Parabolica #16 - I tested AutoGPT so you don't have to
Autonomous AI, vector embeddings, and cosine similarity
It’s been a while since I’ve been this excited about a Generative AI topic. A while means a few weeks with this rate of advancement.
My world view continuously shattered learning that there’s something 10x more powerful that existed compared to last month. Are you having fun?
We are all figuring out this new technology together that has no documentation.
Auto-recursive AI is making waves and is the next big thing after embeddings with chatbots.
Autonomous AI
I tested AutoGPT which seems like the most well-known open-source project for Autonomous AI. There are others like:
babyagi (baby AGI)
Microsoft Jarvis
EVAL
llm_agents
How AutoGPT works is you give it 5 goals and it will figure how to accomplish those goals by itself. You can watch it come up with its reasoning and also criticize its reasonings. It has access to commands like:
Google search
Browse website
Start GPT agent
Delete GPT agent
Write to file
Evaluate code
Get Improved code
Execute Python file
Strengths
Can spin up other AI sub agents to help (it spun up writer_agent to help create LinkedIn posts)
Can search Google to get instructions on what to do and what not to do
Weaknesses
Task prioritization and planning
Memory (and why vector embeddings are so important)
Gets stuck in a loop
My experience with AutoGPT
Here I give it 5 goals:
I let it run and here's the first interaction. Note its thoughts, reasoning, plan, and criticism:
Here it returns a Google search. Its plan is to read through the article in detail, highlight insights, and write a concise but informative blog post:
Gif showing you its autonomous nature:
I let it run for 10 minutes and:
it searched Google for answers
it browsed websites
it spun up a ‘headlineWriter_bot’ with a task to ‘Develop compelling headlines’
it spun up an ‘articleSummarizer_bot’ with a task to ‘Please summarize the key insights of the article on 'Practical AI Applications in Marketing’
it came up with a post!
then came up on some errors :(
Vector embeddings
Vector embeddings erases one of the weaknesses of the autonomous AI agents. They act as an external memory bank for AI. Vectors represent content like text or images in high-dimensional space. We live in 3-dimensional space. Auto-GPT creates an index in 1,536 dimensions. Content that are similar to each other have shorter distances between these points.
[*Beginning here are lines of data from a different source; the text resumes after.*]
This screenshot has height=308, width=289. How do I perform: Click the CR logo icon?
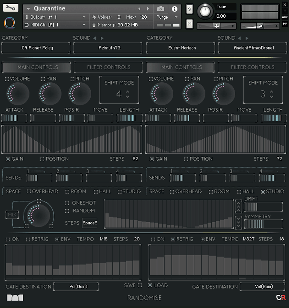(x=281, y=297)
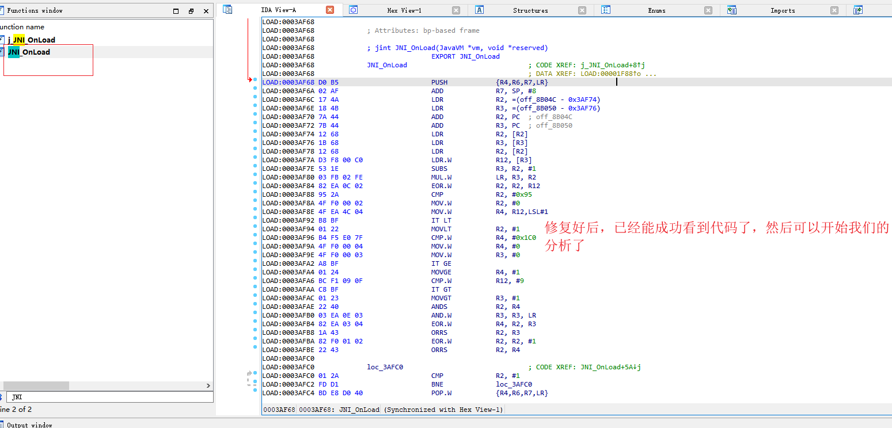892x428 pixels.
Task: Float the Functions window with restore icon
Action: pyautogui.click(x=191, y=11)
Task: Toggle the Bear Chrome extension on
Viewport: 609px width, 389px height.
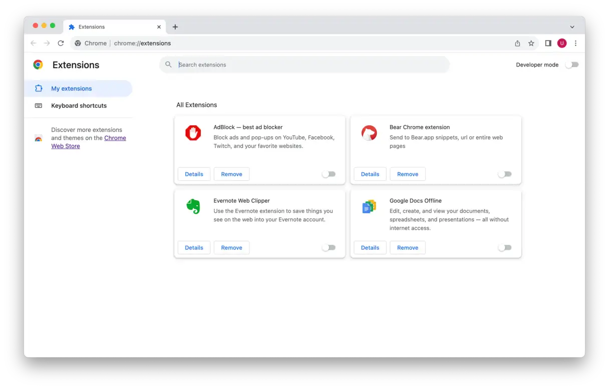Action: click(x=504, y=174)
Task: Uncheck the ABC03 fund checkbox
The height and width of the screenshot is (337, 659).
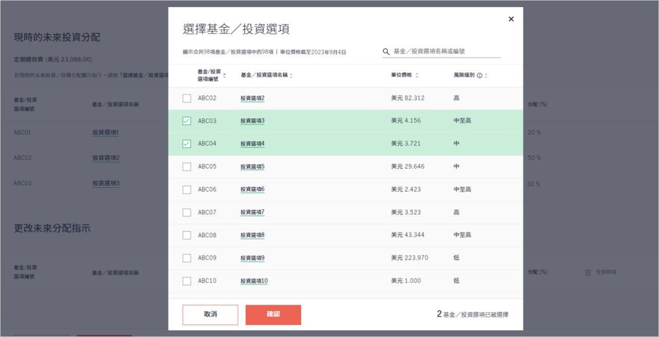Action: tap(186, 121)
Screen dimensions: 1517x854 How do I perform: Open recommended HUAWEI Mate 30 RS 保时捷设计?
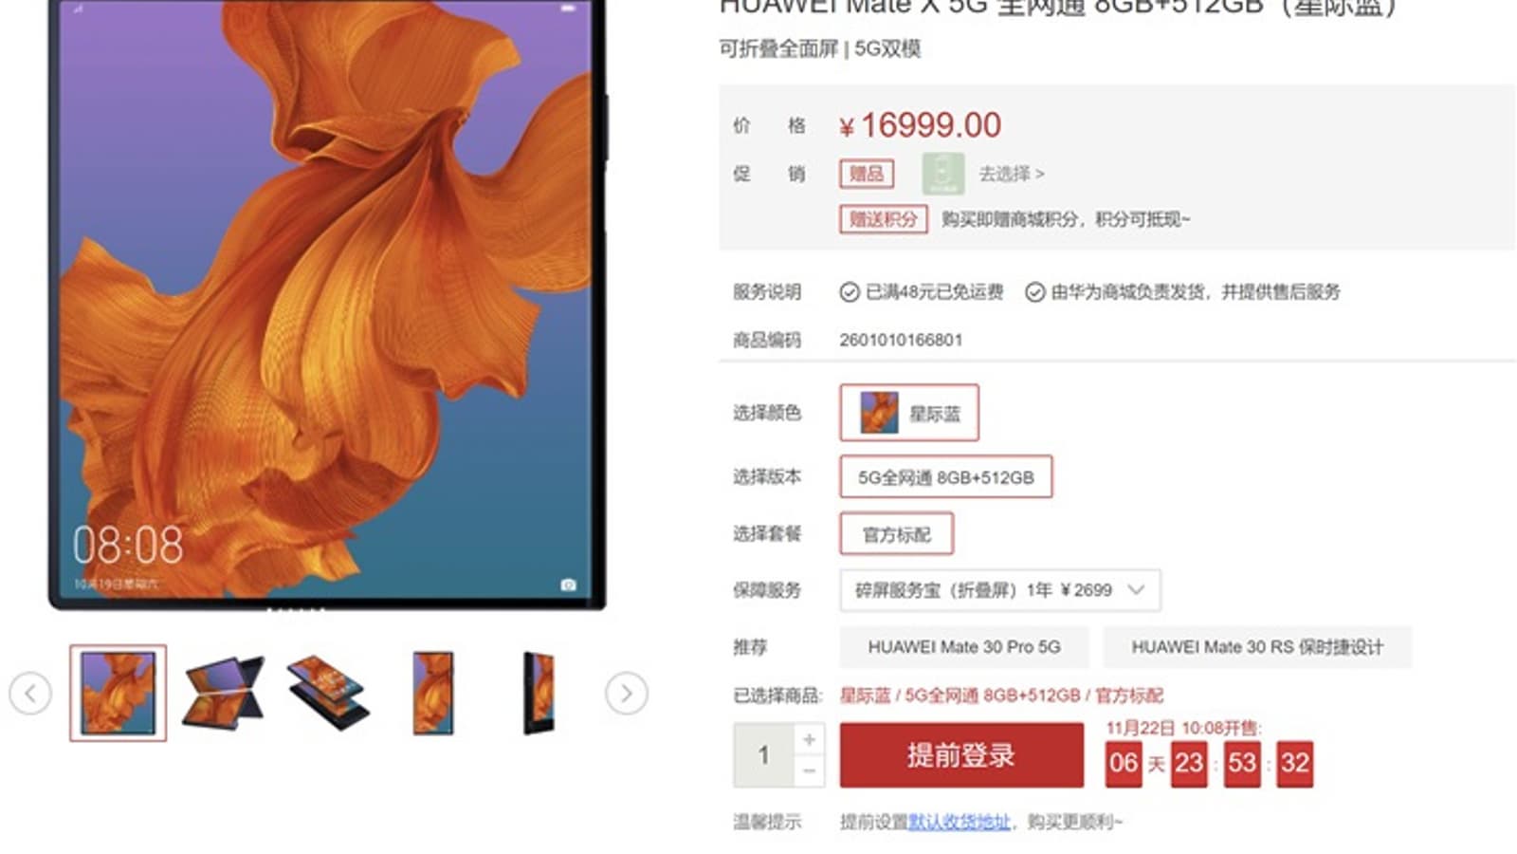click(1257, 647)
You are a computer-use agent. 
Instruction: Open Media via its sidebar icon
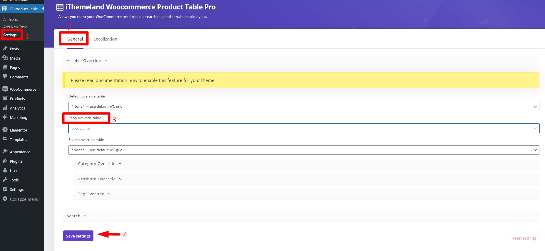pyautogui.click(x=5, y=58)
Pinecone, the leader in this space, was just valued at $700M (What do valuations even mean in this economy? I digress.)
Cosine Similarity
How do vector embeddings work? Cosine similarity measures the distance between two vectors. The result is a value between -1 and 1:
-1 means they are opposite
1 means they are identical
For example, here are the vectors for the posts I embedded with OpenAI in my last post:
Takeaways for marketing
To me and many others, this is an early sign for AGI. I only tested this with GPT3.5 Turbo and not GPT4 yet. (I’m still on GPT4 API waitlist, anyone wanna let me borrow their API key?)
Watching it Google Search, come up with a plan, criticize itself, and reflect on past decisions scared the shid out of me. Scary stuff if(when?) the AI manages to get loose in a continuous loop.
For performance marketing, I can imagine spinning up agents with goals like (it can already generate, QA, and run code so hook it up to the right APIs):
creativeStrategy_bot
analyze parsed ad name data for performant creative elements (value prop, concept, hook, etc)
follow naming conventions
provide reasoning on why x iterations are good ideas
notify humans before executing ideas
generate x iterations
mediaBuying_bot
hit CPA, LTV/CAC, ROAS goal based on attributed or MMM data in x timeframe
change bid caps or cost caps accordingly
move budgets around channels, campaigns, and ad sets accordingly
notify humans of proposed budget or bid changes and reasoning before executing
analyst_bot
offer periodic performance reports to inform humans and first two bots
leverage learnings from past performance to improve marketing goals
monitor current performance and alert humans of any traffic anomalies
monitor review sentiment and proactively notify humans of potential negative trends
I believe this is an early spark for artificial general intelligence (AGI). We are closer than we think.
Does this shatter your world? I’m scared too.
P.S. - This post wasn’t written by AutoGPT :P
P.P.S. - Thanks to Nick for putting the concept of autonomous agents on my radar.